## Exercise instructions
Retype the whole listing below precisely.

***** Data supplied

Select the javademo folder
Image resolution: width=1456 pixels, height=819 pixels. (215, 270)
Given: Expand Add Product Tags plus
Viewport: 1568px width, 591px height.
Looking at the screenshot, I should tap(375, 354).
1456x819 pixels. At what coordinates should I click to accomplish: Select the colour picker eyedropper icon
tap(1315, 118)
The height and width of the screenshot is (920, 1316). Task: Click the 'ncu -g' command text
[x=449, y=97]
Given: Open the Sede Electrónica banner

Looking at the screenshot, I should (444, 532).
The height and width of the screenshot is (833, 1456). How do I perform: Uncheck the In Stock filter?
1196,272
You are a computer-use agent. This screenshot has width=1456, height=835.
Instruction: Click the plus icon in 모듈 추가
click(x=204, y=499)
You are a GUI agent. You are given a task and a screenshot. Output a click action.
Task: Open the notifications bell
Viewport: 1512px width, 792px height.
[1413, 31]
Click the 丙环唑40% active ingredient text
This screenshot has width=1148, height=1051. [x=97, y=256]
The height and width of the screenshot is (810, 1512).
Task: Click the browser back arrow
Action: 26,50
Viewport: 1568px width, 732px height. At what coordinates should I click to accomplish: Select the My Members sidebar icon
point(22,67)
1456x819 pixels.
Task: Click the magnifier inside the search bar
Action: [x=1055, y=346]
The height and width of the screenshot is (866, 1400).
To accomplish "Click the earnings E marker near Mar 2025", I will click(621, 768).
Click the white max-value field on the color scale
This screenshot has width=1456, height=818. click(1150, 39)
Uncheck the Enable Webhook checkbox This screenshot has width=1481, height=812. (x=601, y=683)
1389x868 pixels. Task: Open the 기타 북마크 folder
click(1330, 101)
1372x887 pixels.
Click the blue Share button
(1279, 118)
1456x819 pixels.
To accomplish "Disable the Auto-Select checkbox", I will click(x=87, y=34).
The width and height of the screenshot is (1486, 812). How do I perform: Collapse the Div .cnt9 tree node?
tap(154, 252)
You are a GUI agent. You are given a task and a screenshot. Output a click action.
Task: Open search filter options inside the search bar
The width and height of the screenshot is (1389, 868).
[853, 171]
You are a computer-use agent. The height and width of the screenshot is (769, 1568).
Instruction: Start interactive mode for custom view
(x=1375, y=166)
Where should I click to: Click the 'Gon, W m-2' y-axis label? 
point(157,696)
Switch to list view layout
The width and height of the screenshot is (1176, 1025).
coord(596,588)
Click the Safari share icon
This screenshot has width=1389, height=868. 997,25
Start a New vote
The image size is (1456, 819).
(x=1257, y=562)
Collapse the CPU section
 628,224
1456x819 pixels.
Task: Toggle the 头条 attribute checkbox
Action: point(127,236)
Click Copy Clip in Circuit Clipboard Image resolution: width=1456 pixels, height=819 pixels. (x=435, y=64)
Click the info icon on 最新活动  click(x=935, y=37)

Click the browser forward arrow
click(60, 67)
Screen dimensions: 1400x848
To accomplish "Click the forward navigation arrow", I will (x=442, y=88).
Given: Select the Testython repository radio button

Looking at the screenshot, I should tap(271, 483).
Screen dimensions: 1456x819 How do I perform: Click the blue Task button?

**********

## Exercise solution
Select the javademo folder
Image resolution: width=1456 pixels, height=819 pixels. (215, 270)
Given: Expand Add Product Tags plus
Viewport: 1568px width, 591px height.
Looking at the screenshot, I should tap(375, 354).
1456x819 pixels. At what coordinates should I click to accomplish: Select the colour picker eyedropper icon
tap(1315, 118)
The height and width of the screenshot is (920, 1316). Task: Click the 'ncu -g' command text
[x=449, y=97]
Given: Open the Sede Electrónica banner

Looking at the screenshot, I should (444, 532).
The height and width of the screenshot is (833, 1456). How do I perform: Uncheck the In Stock filter?
1196,272
You are a computer-use agent. This screenshot has width=1456, height=835.
Instruction: Click the plus icon in 모듈 추가
click(x=204, y=499)
You are a GUI agent. You are given a task and a screenshot. Output a click action.
Task: Open the notifications bell
Viewport: 1512px width, 792px height.
[1413, 31]
Click the 丙环唑40% active ingredient text
This screenshot has width=1148, height=1051. [x=97, y=256]
The height and width of the screenshot is (810, 1512).
Task: Click the browser back arrow
Action: 26,50
Viewport: 1568px width, 732px height. At what coordinates should I click to accomplish: Select the My Members sidebar icon
point(22,67)
1456x819 pixels.
Task: Click the magnifier inside the search bar
Action: [x=1055, y=346]
The height and width of the screenshot is (866, 1400).
To accomplish "Click the earnings E marker near Mar 2025", I will click(621, 768).
Click the white max-value field on the color scale
This screenshot has width=1456, height=818. click(1150, 39)
Uncheck the Enable Webhook checkbox This screenshot has width=1481, height=812. (x=601, y=683)
1389x868 pixels. Task: Open the 기타 북마크 folder
click(1330, 101)
1372x887 pixels.
Click the blue Share button
(1279, 118)
1456x819 pixels.
To accomplish "Disable the Auto-Select checkbox", I will click(x=87, y=34).
The width and height of the screenshot is (1486, 812). How do I perform: Collapse the Div .cnt9 tree node?
tap(154, 252)
You are a GUI agent. You are given a task and a screenshot. Output a click action.
Task: Open search filter options inside the search bar
The width and height of the screenshot is (1389, 868).
[853, 171]
You are a computer-use agent. The height and width of the screenshot is (769, 1568).
Instruction: Start interactive mode for custom view
(x=1375, y=166)
Where should I click to: Click the 'Gon, W m-2' y-axis label? 
point(157,696)
Switch to list view layout
The width and height of the screenshot is (1176, 1025).
coord(596,588)
Click the Safari share icon
This screenshot has width=1389, height=868. 997,25
Start a New vote
The image size is (1456, 819).
(x=1257, y=562)
Collapse the CPU section
 628,224
1456x819 pixels.
Task: Toggle the 头条 attribute checkbox
Action: point(127,236)
Click Copy Clip in Circuit Clipboard Image resolution: width=1456 pixels, height=819 pixels. (x=435, y=64)
Click the info icon on 最新活动  click(x=935, y=37)

Click the browser forward arrow
click(60, 67)
Screen dimensions: 1400x848
To accomplish "Click the forward navigation arrow", I will (x=442, y=88).
Given: Select the Testython repository radio button

Looking at the screenshot, I should tap(271, 483).
Screen dimensions: 1456x819 How do I perform: Click the blue Task button?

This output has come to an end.